[Data in this exercise — start]
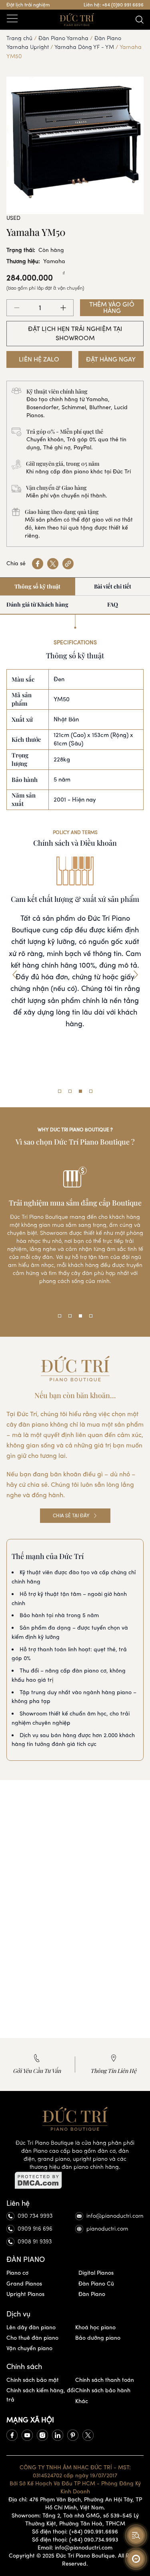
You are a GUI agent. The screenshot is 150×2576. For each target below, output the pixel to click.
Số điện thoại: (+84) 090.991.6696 (75, 2531)
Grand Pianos (24, 2284)
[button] (14, 975)
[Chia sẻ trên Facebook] (37, 563)
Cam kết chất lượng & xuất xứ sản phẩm (75, 899)
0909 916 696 (35, 2229)
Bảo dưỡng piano (97, 2338)
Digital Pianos (96, 2273)
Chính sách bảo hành (102, 2390)
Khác (81, 2401)
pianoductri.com (107, 2229)
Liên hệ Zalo (39, 359)
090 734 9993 (35, 2216)
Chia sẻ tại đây (71, 1515)
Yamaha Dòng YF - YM (84, 47)
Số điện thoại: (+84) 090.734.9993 (75, 2540)
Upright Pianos (25, 2294)
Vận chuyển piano (29, 2348)
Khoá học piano (95, 2327)
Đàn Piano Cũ (96, 2284)
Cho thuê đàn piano (32, 2338)
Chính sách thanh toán (104, 2380)
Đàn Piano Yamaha (63, 38)
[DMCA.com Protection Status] (75, 2180)
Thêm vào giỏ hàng (111, 307)
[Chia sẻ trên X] (52, 563)
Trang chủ (19, 38)
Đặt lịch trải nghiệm (28, 5)
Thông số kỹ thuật (37, 586)
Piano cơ (17, 2273)
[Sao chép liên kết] (68, 563)
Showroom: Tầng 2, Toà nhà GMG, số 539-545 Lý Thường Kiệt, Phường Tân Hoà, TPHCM (75, 2519)
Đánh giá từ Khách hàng (37, 604)
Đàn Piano (91, 2294)
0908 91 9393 (35, 2241)
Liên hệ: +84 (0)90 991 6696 (114, 5)
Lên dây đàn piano (31, 2327)
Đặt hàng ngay (111, 359)
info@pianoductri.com (115, 2216)
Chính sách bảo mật (32, 2380)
[Data in this exercise — finish]
_Task statement_: Would you give the records again exactly, dropping the pictures?

_Response to this task_:
You are a GUI agent. The screenshot is 150×2576. For each target below, output the pixel to click.
Số điện thoại: (+84) 090.991.6696 (75, 2531)
Grand Pianos (24, 2284)
[button] (14, 975)
[Chia sẻ trên Facebook] (37, 563)
Cam kết chất lượng & xuất xứ sản phẩm (75, 899)
0909 916 696 (35, 2229)
Bảo dưỡng piano (97, 2338)
Digital Pianos (96, 2273)
Chính sách bảo hành (102, 2390)
Khác (81, 2401)
pianoductri.com (107, 2229)
Liên hệ Zalo (39, 359)
090 734 9993 (35, 2216)
Chia sẻ tại đây (71, 1515)
Yamaha Dòng YF - YM (84, 47)
Số điện thoại: (+84) 090.734.9993 (75, 2540)
Upright Pianos (25, 2294)
Vận chuyển piano (29, 2348)
Khoá học piano (95, 2327)
Đàn Piano Cũ (96, 2284)
Cho thuê đàn piano (32, 2338)
Chính sách thanh toán (104, 2380)
Đàn Piano Yamaha (63, 38)
[DMCA.com Protection Status] (75, 2180)
Thêm vào giỏ hàng (111, 307)
[Chia sẻ trên X] (52, 563)
Trang chủ (19, 38)
Đặt lịch trải nghiệm (28, 5)
Thông số kỹ thuật (37, 586)
Piano cơ (17, 2273)
[Sao chép liên kết] (68, 563)
Showroom: Tầng 2, Toà nhà GMG, số 539-545 Lý Thường Kiệt, Phường Tân Hoà, TPHCM (75, 2519)
Đánh giá từ Khách hàng (37, 604)
Đàn Piano (91, 2294)
0908 91 9393 (35, 2241)
Liên hệ: +84 (0)90 991 6696 (114, 5)
Lên dây đàn piano (31, 2327)
Đặt hàng ngay (111, 359)
info@pianoductri.com (115, 2216)
Chính sách bảo mật (32, 2380)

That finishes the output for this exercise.